Quelques puristes de l'histoire de la philosophie contemporaine verront très certainement d'un très mauvais œil l'association de deux pensées inconciliables de l'interprétation, celle de Paul Ricœur et celle de Michel Foucault [Voyez par exemple Jean-Marie Auzias, Michel Foucault, Lyon : La manufacture, 1986, p. 219. Il semble d'ailleurs que l'opposition entre Foucault et Ricœur repose sur un contresens dans la lecture que fait Jean-Marie Auzias de la fin de la contribution de Foucault (p. 189 et suivantes).], le premier parlant de mise au devant du texte, le second de renversement de profondeur et donc de mise en surplomb du texte. C'est oublier que l'image de la profondeur, Foucault la reprend des auteurs qu'il interprète (Nietzsche, Freud et Marx). La synthèse est possible dans l'image de mise au devant du texte de ce qui y est enfoui au plus profond. Mais les mêmes puristes opposeront peut-être le conflit entre ce qu'on pourrait appeler la philosophie du redéploiement dans l'herméneutique ricœurienne et la philosophie du soupçon dans l'herméneutique foucaltienne. Outre qu'on peut très bien formuler ici le même rappel que pour l'image de la profondeur, il n'y a aucune raison pour qu'on ne puisse considérer ces deux façons de penser non pas comme sur le même plan, mais comme successives, la posture ricœurienne venant après la foucaltienne. Soupçonner les signes (pour en saisir le sens) puis redéployer le monde (à partir du sens « d'en dessous »). On fera l'hypothèse que la posture du soupçon est d'autant plus indispensable quand le texte veut avoir une portée sociale sans pour autant livrer les éléments de son appareil stratégico-axiologique, sans décliner la qualité de l'énergie axiologique qui l'innerve.
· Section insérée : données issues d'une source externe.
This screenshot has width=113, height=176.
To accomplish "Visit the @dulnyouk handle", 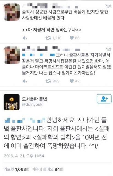I will (32, 105).
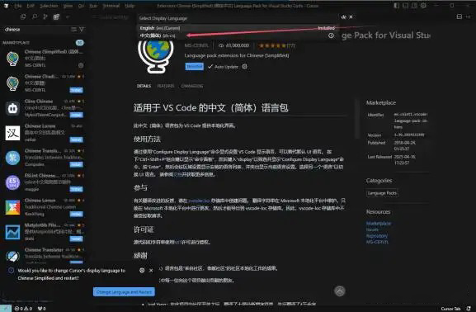Open the Explorer files icon in sidebar toolbar
Screen dimensions: 476x312
(23, 17)
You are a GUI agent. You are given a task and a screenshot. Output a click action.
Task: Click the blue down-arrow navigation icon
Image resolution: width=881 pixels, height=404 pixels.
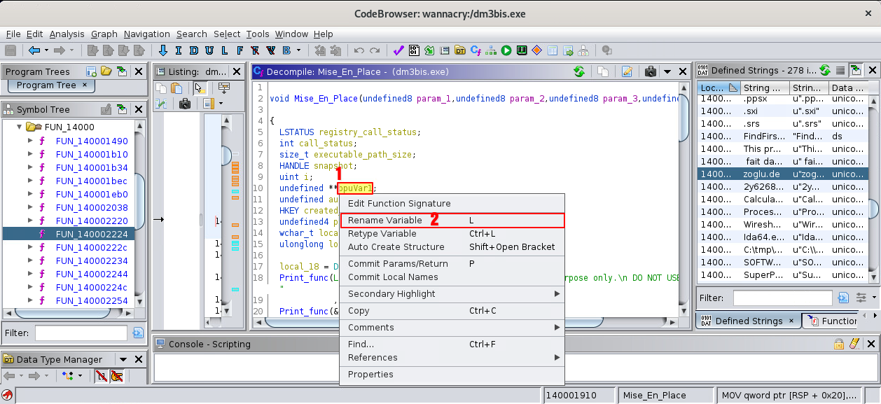tap(163, 50)
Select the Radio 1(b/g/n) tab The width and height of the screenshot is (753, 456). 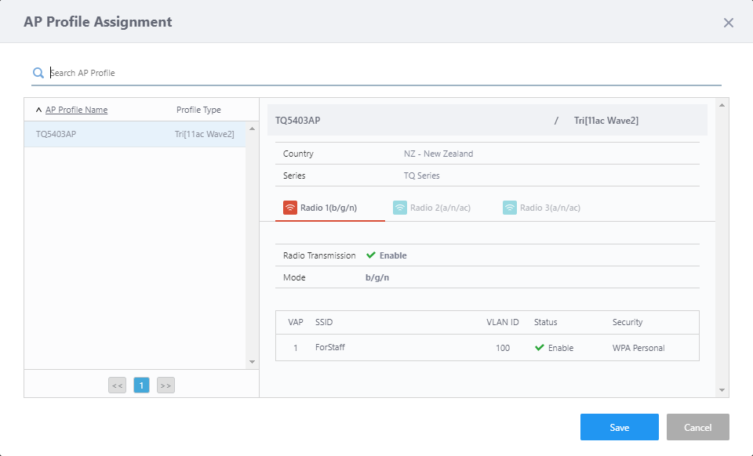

Avant d'être explicitation d'une proposition de monde, la référence-Bedeutung doit commencer par être tout simplement

  • d'une part élucidation de signification - ce qui peut entraîner une réécriture du texte interprété [Voyez Bruno Richardot, art. cit., p. 113, note 123.] -, 
  • d'autre part contextualisation des références-Bezugnahmen mobilisées, convoquées dans le texte interprété [Id., p. 106-107 (travail sur une référence à Sartre).],
  • enfin convocation-Berufung (pour  contextualisation) des références-Bezugnahmen  non explicitement convoquées dans le texte interprété [Cette opération de restauration  permet d'élargir le corpus interprété, soit par des textes concomitants (voyez id., p. 108, note 68, par exemple),  soit par des textes antécédents (voyez id., p. 109, note 76, par exemple) - tous textes faisant l'objet de reprise ou d'interprétation à l'intérieur du texte interprété.]. 

Le premier cran de la Bedeutung est donc frontalement triple : restauration du texte et de l'intertexte (concomitant et antécédent). Le second cran, c'est l'exposition au devant du texte interprété du projet de monde qu'il propose.      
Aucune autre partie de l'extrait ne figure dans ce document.